Work item: From the entries below, copy every line where the string "value" appears.
(Beginning of Records for the task)
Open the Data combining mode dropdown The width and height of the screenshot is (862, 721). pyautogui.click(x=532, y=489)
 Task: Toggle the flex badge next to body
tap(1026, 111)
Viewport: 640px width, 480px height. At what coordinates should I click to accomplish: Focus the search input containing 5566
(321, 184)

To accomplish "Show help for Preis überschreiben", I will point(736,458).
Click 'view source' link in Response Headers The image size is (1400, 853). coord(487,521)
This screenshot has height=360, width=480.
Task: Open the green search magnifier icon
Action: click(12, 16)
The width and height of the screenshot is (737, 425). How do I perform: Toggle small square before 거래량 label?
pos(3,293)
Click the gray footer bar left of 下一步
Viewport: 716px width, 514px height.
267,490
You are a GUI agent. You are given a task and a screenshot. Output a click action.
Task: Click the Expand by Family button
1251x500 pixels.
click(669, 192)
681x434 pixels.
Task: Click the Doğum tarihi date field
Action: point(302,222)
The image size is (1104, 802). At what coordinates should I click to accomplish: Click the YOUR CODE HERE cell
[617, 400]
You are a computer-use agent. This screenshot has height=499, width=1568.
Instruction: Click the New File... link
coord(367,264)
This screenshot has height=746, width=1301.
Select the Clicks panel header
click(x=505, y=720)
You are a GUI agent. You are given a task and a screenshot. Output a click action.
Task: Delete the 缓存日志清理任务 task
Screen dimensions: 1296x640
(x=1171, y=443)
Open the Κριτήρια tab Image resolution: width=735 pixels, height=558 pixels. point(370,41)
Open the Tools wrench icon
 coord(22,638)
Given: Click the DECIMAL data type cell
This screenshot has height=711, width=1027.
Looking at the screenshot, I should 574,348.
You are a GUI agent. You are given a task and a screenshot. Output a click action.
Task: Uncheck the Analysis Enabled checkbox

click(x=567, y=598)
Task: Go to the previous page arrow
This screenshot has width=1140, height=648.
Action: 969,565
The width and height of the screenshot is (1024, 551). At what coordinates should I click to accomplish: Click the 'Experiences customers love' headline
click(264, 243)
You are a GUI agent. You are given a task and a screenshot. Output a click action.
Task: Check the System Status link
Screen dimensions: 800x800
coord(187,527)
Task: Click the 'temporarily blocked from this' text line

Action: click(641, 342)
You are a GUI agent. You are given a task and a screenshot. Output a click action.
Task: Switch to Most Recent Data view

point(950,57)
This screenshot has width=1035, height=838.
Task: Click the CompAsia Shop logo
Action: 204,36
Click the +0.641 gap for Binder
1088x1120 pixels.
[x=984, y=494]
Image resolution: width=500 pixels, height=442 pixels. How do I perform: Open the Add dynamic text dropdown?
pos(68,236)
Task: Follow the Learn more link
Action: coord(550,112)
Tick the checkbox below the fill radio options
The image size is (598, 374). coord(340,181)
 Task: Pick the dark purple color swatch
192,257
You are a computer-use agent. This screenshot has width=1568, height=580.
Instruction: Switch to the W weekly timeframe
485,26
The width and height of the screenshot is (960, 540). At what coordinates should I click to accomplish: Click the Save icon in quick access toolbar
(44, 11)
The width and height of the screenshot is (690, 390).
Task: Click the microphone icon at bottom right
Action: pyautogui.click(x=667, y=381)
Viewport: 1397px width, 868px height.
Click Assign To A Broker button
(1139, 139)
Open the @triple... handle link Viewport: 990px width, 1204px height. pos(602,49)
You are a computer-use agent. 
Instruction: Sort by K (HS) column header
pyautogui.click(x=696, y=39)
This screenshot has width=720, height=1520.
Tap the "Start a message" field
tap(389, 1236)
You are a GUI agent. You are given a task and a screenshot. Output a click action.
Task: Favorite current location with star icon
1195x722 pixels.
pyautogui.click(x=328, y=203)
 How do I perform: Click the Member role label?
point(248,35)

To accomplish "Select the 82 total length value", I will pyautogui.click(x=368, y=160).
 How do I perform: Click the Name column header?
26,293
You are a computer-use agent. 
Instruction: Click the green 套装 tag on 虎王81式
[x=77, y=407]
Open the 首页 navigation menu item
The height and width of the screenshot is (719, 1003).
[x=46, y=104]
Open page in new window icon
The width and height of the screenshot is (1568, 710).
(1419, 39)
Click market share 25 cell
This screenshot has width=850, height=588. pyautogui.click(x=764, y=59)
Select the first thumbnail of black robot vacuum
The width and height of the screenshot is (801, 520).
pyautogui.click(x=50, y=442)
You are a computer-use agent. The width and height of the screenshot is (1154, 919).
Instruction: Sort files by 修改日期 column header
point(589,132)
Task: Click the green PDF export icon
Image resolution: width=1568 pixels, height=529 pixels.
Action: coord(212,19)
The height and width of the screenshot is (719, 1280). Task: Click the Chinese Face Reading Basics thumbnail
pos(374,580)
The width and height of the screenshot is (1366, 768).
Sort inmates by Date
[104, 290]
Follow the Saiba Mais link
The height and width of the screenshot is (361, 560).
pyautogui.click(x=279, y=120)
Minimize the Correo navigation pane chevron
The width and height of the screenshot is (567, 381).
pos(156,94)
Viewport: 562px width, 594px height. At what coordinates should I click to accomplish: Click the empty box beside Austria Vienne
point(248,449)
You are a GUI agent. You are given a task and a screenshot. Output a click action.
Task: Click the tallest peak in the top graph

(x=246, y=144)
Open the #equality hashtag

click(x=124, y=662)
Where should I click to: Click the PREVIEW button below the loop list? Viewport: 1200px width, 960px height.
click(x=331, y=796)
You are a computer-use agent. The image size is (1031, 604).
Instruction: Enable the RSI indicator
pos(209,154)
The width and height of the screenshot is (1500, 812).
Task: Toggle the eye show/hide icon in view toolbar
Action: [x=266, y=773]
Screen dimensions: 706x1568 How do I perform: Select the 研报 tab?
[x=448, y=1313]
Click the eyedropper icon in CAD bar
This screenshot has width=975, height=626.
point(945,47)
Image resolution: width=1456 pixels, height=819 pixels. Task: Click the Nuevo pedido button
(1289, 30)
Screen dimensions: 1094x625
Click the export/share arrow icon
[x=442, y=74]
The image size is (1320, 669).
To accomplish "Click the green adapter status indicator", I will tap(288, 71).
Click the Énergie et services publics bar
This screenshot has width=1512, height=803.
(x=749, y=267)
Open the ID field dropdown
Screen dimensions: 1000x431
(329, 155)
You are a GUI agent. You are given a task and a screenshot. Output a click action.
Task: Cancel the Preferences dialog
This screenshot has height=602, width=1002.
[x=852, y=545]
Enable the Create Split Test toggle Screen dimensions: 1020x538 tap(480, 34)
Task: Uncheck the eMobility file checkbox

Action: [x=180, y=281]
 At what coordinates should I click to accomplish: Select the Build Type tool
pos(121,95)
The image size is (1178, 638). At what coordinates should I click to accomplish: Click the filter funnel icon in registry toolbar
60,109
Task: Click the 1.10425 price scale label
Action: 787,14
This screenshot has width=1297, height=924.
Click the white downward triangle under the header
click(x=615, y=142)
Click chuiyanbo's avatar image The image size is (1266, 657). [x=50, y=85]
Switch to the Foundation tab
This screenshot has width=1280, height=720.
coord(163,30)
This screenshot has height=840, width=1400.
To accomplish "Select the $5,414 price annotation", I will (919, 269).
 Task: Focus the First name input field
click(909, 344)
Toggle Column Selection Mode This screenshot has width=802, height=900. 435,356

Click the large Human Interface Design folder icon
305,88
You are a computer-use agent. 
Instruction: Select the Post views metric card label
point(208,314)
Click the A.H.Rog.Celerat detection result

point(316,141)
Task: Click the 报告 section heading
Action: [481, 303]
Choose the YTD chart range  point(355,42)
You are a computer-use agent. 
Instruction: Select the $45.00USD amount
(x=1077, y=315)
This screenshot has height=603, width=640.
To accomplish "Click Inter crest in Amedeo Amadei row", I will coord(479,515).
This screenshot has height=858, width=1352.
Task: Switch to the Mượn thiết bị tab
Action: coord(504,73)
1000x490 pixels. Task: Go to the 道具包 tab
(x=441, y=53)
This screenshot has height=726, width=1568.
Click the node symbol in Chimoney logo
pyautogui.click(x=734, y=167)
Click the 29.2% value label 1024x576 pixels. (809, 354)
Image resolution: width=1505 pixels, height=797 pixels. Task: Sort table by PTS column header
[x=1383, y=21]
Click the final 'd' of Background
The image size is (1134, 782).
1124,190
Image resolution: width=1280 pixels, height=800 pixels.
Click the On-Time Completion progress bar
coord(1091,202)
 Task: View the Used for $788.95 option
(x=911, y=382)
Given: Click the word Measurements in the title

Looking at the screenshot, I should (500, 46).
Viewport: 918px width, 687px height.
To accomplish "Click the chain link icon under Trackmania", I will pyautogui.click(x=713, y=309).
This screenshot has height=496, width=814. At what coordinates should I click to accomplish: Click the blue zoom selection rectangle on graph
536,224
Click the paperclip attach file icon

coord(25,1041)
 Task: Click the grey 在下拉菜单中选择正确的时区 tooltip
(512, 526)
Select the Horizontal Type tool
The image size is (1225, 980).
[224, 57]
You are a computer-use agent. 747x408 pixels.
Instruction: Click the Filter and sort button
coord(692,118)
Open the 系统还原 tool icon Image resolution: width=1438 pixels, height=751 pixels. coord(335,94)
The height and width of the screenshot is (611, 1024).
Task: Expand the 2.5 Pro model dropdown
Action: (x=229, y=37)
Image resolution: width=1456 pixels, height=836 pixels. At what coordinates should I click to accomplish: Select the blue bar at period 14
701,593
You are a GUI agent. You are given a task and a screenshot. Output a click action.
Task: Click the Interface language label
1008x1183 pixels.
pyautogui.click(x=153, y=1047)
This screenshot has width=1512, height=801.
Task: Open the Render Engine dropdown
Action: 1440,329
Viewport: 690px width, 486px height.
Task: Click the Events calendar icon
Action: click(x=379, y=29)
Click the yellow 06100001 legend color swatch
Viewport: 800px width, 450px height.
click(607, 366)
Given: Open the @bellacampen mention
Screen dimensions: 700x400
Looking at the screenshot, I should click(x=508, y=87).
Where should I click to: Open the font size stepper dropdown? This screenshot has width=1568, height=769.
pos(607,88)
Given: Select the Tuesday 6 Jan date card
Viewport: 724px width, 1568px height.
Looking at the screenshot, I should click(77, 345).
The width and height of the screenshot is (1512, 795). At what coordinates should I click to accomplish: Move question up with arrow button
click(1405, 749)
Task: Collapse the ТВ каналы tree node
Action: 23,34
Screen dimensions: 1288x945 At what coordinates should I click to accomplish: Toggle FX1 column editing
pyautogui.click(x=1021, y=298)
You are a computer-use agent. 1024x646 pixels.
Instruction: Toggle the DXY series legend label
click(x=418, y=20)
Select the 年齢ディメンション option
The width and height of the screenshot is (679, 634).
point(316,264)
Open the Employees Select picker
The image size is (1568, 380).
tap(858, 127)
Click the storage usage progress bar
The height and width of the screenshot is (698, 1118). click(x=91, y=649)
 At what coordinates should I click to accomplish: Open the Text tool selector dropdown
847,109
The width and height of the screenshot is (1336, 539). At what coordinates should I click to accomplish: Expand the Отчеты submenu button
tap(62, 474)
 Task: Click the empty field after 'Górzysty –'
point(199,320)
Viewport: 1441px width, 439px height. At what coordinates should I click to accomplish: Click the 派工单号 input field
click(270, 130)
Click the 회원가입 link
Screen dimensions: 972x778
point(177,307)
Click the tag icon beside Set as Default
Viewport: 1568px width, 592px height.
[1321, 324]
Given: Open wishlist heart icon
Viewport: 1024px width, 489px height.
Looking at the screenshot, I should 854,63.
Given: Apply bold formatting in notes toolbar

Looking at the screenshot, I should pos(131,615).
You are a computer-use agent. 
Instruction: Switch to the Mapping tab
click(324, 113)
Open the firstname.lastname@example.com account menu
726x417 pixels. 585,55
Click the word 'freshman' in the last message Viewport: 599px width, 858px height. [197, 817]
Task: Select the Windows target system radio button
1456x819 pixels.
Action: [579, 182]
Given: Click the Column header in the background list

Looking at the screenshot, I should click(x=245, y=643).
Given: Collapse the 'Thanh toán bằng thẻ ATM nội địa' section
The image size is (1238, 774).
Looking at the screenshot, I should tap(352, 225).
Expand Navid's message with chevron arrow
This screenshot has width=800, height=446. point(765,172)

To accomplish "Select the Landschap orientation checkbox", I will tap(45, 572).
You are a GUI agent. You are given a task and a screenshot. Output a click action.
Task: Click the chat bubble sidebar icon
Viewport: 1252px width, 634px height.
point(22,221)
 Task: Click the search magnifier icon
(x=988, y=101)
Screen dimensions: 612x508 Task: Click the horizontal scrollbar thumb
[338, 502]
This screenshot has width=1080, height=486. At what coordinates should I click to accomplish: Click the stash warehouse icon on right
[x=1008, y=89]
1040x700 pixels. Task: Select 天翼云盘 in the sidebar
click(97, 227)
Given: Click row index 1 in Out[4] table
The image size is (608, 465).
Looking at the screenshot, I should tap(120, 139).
(End of Records for the task)
Answer section:
To accomplish "Select the 82 total length value", I will pyautogui.click(x=368, y=160).
Click the 29.2% value label 1024x576 pixels. (809, 354)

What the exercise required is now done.